Copy nothing but the lines from the line with "Open the Structures tab" to the end of the records, retyped exactly. Pictures stay out.

▼

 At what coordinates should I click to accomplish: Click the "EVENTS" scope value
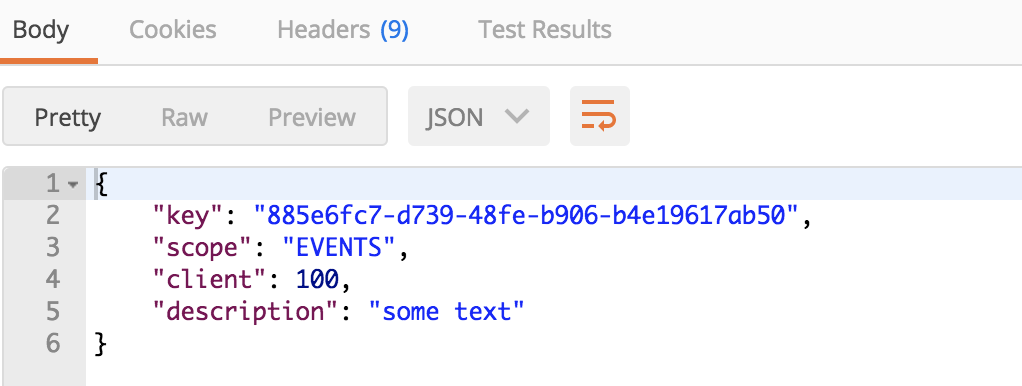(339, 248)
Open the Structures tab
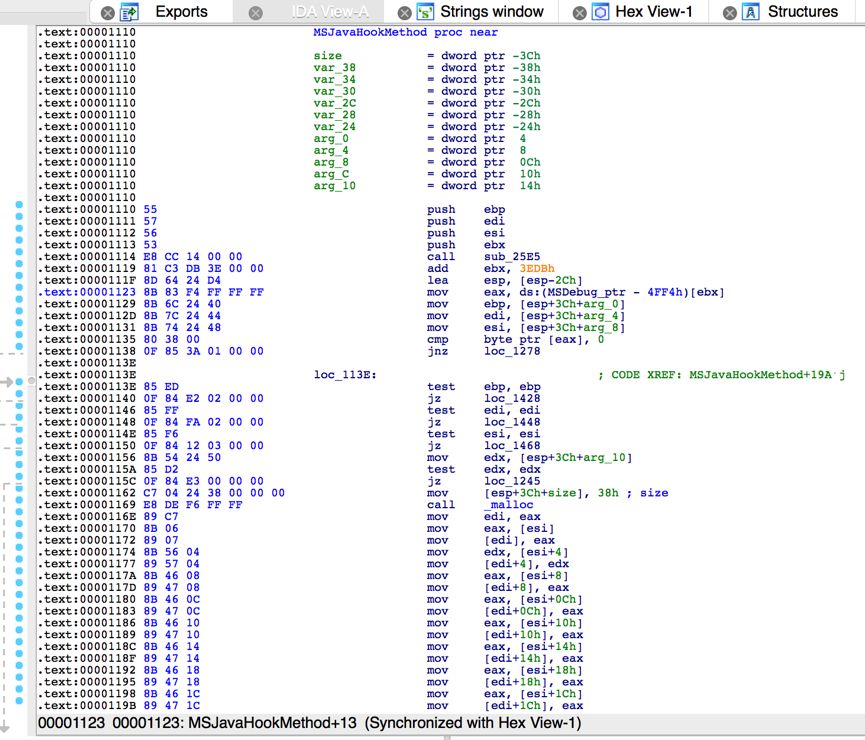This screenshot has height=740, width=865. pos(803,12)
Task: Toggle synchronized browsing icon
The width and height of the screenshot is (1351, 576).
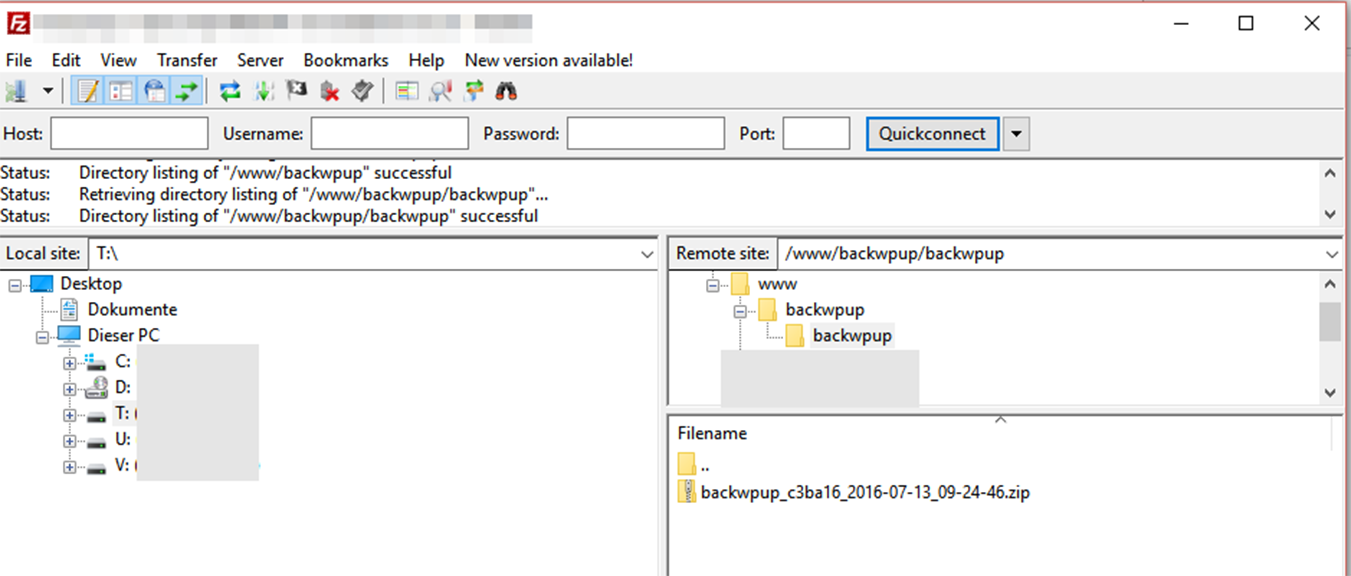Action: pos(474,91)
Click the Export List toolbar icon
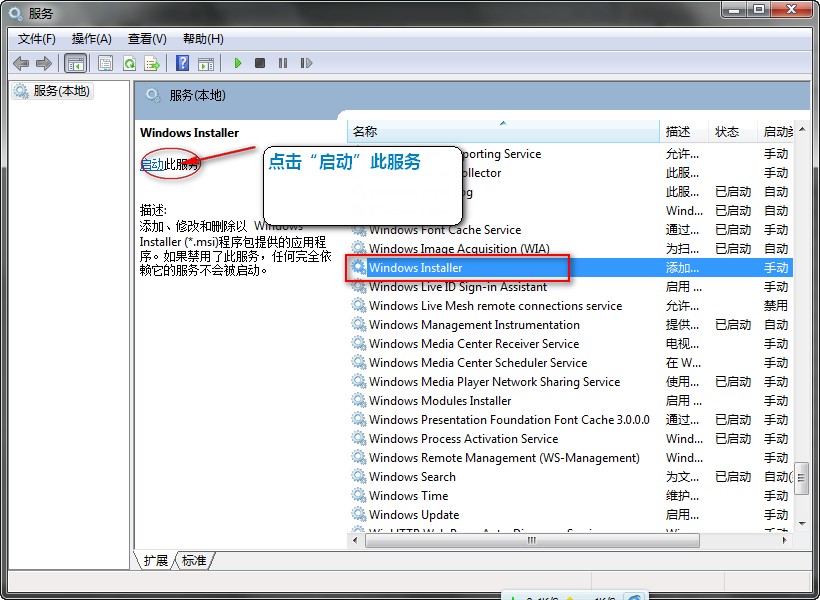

▲

EXPECTED ANSWER:
Open the Structures tab
This screenshot has height=740, width=865. pos(803,12)
Task: Toggle synchronized browsing icon
The width and height of the screenshot is (1351, 576).
Action: pos(474,91)
Click the Export List toolbar icon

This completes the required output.